Diagnostic urbain et paysager

 

COMPRENDRE LA DÉMARCHE DU CAUE

Le diagnostic paysager D’Orly-Rungis-Seine-Amont

Les communes situées dans le périmètre de l’Opération d’Intérêt National Orly-Rungis-Seine-Amont feront l’objet d’importants programmes d’aménagement au cours des prochaines années. Une étude globale, portée par le Conseil général du Val-de-Marne et la Région Ile-de-France, est en cours avec l’objectif de mettre en valeur les atouts du territoire. Ce projet comporte différents volets : habitat et réseaux, patrimoine industriel, patrimoine immatériel, patrimoine naturel et patrimoine paysager.

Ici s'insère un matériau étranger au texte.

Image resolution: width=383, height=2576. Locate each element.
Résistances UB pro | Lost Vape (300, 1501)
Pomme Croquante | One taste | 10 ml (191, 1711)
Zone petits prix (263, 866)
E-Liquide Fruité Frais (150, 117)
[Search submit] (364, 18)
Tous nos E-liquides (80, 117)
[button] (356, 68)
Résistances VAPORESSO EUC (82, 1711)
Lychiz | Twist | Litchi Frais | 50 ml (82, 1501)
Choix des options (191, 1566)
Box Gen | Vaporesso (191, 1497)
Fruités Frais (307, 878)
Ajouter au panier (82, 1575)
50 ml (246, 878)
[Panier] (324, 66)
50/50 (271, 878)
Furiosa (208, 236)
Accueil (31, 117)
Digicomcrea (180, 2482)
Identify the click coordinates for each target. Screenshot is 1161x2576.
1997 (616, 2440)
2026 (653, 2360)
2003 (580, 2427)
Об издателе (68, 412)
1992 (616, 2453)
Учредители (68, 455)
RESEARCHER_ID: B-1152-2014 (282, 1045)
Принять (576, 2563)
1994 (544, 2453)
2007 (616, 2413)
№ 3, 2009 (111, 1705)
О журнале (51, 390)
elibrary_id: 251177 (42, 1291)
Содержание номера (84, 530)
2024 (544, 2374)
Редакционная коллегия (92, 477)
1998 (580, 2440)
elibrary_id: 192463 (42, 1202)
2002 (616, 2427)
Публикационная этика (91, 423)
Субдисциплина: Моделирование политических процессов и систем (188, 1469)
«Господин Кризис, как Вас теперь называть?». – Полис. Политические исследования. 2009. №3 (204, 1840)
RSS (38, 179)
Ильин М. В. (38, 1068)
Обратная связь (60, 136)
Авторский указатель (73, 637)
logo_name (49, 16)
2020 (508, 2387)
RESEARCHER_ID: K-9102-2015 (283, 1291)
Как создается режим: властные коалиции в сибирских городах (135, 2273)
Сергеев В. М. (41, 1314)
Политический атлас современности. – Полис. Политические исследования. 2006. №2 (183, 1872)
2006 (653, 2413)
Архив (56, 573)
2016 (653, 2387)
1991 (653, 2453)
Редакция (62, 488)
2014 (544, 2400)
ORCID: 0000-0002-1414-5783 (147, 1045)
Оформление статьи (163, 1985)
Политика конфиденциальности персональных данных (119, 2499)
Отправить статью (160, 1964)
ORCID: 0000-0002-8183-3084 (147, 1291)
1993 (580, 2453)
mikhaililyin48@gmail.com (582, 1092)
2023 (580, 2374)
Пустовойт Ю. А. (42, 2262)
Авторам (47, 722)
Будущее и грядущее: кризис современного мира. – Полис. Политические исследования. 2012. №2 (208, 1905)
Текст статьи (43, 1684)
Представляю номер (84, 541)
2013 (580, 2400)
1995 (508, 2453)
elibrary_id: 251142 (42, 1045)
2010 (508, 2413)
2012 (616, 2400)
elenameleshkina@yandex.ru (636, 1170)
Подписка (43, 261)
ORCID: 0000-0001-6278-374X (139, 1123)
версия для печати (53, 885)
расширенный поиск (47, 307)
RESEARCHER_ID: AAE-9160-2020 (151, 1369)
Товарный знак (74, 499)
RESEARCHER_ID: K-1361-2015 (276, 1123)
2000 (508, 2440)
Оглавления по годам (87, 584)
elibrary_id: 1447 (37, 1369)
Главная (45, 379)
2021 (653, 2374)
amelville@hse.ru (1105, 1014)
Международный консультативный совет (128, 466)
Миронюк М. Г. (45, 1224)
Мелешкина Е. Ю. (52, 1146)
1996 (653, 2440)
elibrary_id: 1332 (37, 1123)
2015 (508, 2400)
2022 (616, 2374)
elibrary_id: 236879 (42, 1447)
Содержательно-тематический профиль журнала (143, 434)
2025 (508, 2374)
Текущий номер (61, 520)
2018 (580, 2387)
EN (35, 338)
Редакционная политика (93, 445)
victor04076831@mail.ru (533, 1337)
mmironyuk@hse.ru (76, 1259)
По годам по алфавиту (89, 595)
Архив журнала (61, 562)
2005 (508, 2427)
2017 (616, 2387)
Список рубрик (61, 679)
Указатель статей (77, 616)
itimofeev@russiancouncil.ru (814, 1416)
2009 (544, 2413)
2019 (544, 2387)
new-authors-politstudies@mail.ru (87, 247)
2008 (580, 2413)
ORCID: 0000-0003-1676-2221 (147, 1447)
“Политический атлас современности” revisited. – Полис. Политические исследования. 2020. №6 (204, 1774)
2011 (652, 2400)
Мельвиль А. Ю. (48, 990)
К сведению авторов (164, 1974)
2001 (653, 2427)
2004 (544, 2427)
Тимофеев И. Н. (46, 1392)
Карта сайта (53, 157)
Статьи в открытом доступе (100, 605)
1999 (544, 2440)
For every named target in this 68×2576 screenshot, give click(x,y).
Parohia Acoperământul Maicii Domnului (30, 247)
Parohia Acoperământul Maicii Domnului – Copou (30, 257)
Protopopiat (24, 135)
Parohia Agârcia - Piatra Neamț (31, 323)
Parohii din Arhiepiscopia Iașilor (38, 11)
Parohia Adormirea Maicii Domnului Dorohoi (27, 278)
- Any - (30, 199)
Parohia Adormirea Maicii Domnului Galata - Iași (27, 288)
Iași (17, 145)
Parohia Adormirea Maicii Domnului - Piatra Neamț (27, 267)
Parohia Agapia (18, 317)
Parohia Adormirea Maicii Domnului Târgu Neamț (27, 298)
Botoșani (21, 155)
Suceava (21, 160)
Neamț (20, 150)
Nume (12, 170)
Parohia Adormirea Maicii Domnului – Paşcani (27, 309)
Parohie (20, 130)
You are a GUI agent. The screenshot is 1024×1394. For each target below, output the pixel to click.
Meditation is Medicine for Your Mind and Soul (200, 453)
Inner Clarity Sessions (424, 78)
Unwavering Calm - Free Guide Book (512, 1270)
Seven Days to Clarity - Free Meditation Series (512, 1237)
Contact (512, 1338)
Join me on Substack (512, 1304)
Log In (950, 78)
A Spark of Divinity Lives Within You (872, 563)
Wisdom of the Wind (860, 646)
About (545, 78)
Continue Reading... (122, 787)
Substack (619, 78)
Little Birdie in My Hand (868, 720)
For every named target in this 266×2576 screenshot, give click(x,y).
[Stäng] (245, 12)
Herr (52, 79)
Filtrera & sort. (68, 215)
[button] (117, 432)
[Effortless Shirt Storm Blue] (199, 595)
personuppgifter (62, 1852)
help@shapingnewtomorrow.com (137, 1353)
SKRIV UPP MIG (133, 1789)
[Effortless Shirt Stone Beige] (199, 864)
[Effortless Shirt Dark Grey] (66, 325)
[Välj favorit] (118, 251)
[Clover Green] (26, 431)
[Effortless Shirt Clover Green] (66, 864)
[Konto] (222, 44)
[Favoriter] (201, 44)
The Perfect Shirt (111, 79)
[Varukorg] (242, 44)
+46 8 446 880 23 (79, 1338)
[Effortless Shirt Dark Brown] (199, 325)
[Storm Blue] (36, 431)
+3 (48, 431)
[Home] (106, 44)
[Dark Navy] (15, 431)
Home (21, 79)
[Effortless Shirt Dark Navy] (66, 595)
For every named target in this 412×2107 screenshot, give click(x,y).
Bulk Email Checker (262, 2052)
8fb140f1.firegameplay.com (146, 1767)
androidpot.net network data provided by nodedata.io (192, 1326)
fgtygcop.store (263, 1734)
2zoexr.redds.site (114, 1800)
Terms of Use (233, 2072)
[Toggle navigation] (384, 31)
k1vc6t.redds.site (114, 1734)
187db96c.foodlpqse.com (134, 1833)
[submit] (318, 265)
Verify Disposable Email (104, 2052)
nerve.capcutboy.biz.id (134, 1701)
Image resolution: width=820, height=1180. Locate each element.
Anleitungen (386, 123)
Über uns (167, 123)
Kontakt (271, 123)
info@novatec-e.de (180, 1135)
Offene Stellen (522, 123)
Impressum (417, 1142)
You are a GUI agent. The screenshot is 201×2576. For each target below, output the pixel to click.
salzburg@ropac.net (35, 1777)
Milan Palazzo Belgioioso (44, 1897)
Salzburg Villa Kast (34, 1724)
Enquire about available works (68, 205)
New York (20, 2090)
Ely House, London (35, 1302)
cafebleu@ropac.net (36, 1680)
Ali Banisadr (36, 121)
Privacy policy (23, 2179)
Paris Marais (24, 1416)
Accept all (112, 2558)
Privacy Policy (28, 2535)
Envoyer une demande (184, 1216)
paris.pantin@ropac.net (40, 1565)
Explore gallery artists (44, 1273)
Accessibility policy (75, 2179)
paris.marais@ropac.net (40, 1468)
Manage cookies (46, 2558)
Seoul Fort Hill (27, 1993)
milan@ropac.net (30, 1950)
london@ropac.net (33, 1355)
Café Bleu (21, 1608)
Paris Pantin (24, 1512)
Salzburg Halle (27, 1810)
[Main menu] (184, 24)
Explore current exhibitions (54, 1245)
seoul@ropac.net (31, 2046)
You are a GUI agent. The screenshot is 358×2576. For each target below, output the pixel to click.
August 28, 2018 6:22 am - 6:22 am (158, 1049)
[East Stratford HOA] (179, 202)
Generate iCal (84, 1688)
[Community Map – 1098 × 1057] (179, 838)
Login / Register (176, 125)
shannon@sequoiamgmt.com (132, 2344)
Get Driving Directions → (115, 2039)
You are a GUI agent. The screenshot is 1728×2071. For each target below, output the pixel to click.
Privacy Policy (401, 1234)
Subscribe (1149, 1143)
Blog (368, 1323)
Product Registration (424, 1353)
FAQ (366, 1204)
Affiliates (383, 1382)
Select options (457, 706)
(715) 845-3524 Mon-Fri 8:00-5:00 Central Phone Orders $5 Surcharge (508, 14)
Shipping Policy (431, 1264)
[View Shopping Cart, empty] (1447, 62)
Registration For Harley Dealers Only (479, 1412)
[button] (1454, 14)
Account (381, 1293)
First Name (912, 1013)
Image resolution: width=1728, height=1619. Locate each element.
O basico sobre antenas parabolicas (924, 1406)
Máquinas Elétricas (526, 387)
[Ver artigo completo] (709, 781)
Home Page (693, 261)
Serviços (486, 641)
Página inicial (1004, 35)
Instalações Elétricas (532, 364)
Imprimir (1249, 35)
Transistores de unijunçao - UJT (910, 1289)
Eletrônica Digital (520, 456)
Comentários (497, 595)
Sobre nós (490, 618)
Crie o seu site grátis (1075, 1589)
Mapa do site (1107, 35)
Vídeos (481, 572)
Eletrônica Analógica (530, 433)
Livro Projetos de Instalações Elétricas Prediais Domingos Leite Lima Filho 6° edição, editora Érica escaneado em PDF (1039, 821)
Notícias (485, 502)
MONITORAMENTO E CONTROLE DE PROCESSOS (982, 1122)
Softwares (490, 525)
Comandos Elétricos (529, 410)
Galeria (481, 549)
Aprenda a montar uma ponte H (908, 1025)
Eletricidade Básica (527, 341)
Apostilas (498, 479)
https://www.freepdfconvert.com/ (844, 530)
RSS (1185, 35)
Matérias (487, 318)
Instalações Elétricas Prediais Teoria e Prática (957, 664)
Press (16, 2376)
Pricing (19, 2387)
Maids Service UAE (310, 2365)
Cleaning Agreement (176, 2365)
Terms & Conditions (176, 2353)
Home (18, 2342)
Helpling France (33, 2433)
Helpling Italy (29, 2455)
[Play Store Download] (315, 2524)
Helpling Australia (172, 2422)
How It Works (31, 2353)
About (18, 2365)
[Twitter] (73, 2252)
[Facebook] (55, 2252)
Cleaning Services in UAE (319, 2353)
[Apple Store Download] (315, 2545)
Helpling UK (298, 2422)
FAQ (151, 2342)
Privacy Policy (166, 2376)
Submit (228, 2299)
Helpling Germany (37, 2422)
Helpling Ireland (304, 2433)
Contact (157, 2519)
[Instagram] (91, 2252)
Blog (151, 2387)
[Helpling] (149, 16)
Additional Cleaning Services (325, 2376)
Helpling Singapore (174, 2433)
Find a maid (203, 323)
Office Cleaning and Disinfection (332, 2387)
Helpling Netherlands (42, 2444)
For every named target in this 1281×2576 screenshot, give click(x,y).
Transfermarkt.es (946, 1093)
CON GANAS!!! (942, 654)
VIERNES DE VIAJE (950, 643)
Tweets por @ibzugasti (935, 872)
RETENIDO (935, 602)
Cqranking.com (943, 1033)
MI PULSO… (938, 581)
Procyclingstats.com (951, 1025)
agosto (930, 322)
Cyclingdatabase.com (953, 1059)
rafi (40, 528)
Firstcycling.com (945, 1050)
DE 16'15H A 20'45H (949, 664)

Le volet concernant les patrimoines paysagers, piloté par la Direction des Espaces Verts et du Paysages (DEVP), a été confié au CAUE dans le cadre d’une convention. La collaboration étroite avec le Service projets de la DEVP a permis d’élaborer une méthodologie pour décrire les qualités des paysages qui seraient mises en valeur dans les aménagements à venir.

 

Le périmètre de l’OIN ORSA s’étend entre le plateau d’Orly et la Seine. La dynamique du fleuve a fortement marqué le paysage de la vallée de la Seine amont, en créant un triangle délimité par des coteaux aux pentes variables. Au cours d’une première analyse de l’évolution du territoire de la vallée, certains aspects sont apparus comme particulièrement significatifs : la réduction des ouvertures visuelles, l’effacement des reliefs, la réduction progressive du tissu végétal.

 

Sur la base de ce constat, un repérage de sites patrimoniaux a été effectué avec la volonté de donner un aperçu de la variété des qualités paysagères du territoire à toutes les échelles : l’échelle géographique (les lieux d’où l’on peut percevoir le paysage lointain) ainsi que l’échelle de la ville et du quartier (les espaces publics plantés significatifs, les espaces verts remarquables, les cimetières plantés qui participent à la trame verte).

 

Les sites ont été sélectionnés en travaillant sur la cartographie et en arpentant le territoire des 12 communes concernées.  Pour apprécier les caractéristiques des lieux répertoriés nous avons privilégié l’angle du regard à hauteur d’homme. L’accent a été mis sur la perception de tout un chacun évoluant dans le territoire.

 

La rédaction de 50 fiches a fait émerger des thèmes à saisir pour favoriser l’intégration d’une réflexion sur le paysage dans la définition des projets urbains. Un travail sur les différentes échelles des surfaces cultivées permettrait, par exemple, de mettre en relation les espaces agricoles, les jardins collectifs et les jardins partagés.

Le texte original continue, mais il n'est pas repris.